Task directions: Once you find the line in the listing below that contains "Given: Click the General panel header title", copy it and every following line exactly, stopping at the end.

Dataset records:
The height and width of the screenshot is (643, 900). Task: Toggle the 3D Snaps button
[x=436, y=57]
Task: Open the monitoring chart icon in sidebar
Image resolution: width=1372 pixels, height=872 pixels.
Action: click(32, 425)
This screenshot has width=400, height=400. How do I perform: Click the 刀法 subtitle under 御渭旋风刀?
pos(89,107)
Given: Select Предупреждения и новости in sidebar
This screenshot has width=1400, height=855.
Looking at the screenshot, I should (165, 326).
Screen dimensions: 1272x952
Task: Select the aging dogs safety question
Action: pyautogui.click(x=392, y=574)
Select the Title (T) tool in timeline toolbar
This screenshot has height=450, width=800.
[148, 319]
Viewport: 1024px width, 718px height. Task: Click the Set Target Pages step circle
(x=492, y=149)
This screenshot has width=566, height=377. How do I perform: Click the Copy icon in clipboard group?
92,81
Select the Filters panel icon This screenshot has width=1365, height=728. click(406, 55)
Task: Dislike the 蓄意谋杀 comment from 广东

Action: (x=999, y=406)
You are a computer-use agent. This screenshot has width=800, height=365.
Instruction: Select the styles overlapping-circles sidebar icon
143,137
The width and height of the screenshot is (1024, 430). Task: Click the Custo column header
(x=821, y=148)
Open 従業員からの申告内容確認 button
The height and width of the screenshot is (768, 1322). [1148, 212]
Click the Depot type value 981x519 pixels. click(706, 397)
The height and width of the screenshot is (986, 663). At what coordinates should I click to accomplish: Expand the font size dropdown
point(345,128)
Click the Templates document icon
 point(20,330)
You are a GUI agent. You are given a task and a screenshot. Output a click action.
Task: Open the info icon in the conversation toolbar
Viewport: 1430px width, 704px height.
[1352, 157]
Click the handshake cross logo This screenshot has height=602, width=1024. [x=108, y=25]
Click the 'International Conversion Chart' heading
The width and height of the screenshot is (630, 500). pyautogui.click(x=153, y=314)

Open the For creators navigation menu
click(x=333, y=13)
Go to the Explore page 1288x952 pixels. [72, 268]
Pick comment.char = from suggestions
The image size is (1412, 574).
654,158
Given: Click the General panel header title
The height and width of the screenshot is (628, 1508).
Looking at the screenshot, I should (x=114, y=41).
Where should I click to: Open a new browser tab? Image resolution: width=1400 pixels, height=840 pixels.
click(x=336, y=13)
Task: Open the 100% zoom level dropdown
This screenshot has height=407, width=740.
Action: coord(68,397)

Response:
Given: Click the General panel header title
The height and width of the screenshot is (628, 1508).
Looking at the screenshot, I should (x=114, y=41).
Where should I click to: Open a new browser tab? Image resolution: width=1400 pixels, height=840 pixels.
click(x=336, y=13)
Task: Open the 100% zoom level dropdown
This screenshot has height=407, width=740.
Action: coord(68,397)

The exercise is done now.